On the other hand, and as the author says, there is plenty they can do with the existing technology. And Chat GPT isn’t a parlour trick, it works, and soon digital assistants will start to live up to their name. The handling and organisation of data will effectively move out of our hands, and currently complex tasks will become very simple. It will be hard to tell if websites and articles, for instance, have had any human involvement at all. This will lead to a very different world in which we operate, calling into question such things as originality, copyright, creativity etc. I’m (always) with Roger Penrose, I don’t think the brain is a computer; I think the current technoratti would love that this were so, but that’s just because computers were the last great thing we invented, so everything needs to lớn like a computer.
I suspect that AI will not progress beyond the stage of a giant, fast acting database if it is constantly seeking to get things right. My view of the development of all life is that it improves by getting things wrong.
Perfect reproduction reproduces the original 100%, imperfect reproduction produces mutations. The beneficial ones succeed, the others fail, but the process of producing better mutations continues and slowly the quality of the entity increases.
“My view of the development of all life is that it improves by getting things wrong.” Exactly.
However, there is good evidence that evolution proceeds, not by random mutations, but by deliberately modifying genes, dna, and all the other mechanisms of organic life, most of which we barely understand, to adapt to a constantly changing environment, and even to modify the environment itself. That “intelligence” is built in at the cellular level, and possibly all the way down.

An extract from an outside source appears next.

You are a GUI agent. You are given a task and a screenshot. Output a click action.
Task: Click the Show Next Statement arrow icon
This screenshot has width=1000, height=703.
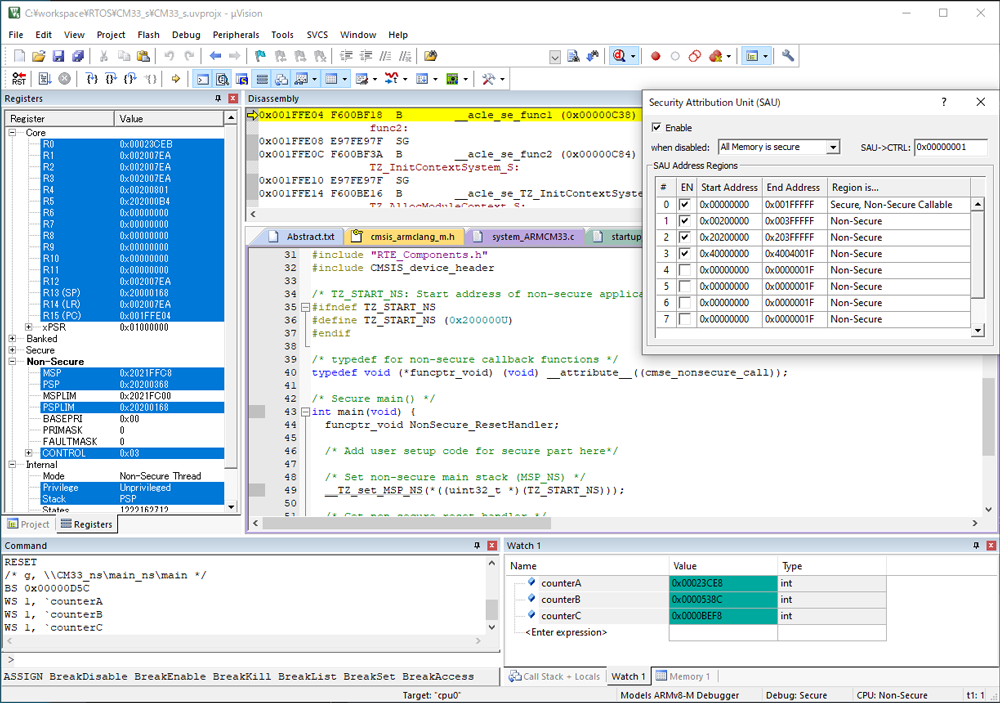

What AI is trying to emulate is not really intelligence, but linear, logical, verbal analysis – as Ian McGilchrist puts it, Left Hemisphere thinking. No intuition, imagination, creativity – just the manipulation of symbols.
Such an interesting article – thank you.
I want to know what happens when the power needed to run all this data collection, surveillance etc. is interrupted or becomes too expensive to continue with.

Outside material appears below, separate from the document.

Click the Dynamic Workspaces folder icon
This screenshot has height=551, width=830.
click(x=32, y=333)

In addition I want to know about current latest tech. verses last year’s thing i.e. when the latest becomes old fashioned and heading towards obsolete? Setting up a new system is one thing, updating and maintaining it quite another. This seems to me to be the weak point in all these scenarios. They are vulnerable to unforeseen obstacles are they not?
Great article and one that has long needed to be written.
Having worked in engineering technology for twenty years I am constantly amazed by the credulity of the public, politicians and senior managers about what it can really do. Regurgitating standard text in response to some key words in a message does not constitute intelligence yet people seem to be paying vast sums of money for these ridiculous apps that someone has convinced them are ‘Artificial Intelligence.’ Machines and the human psyche are two totally different things and always will be.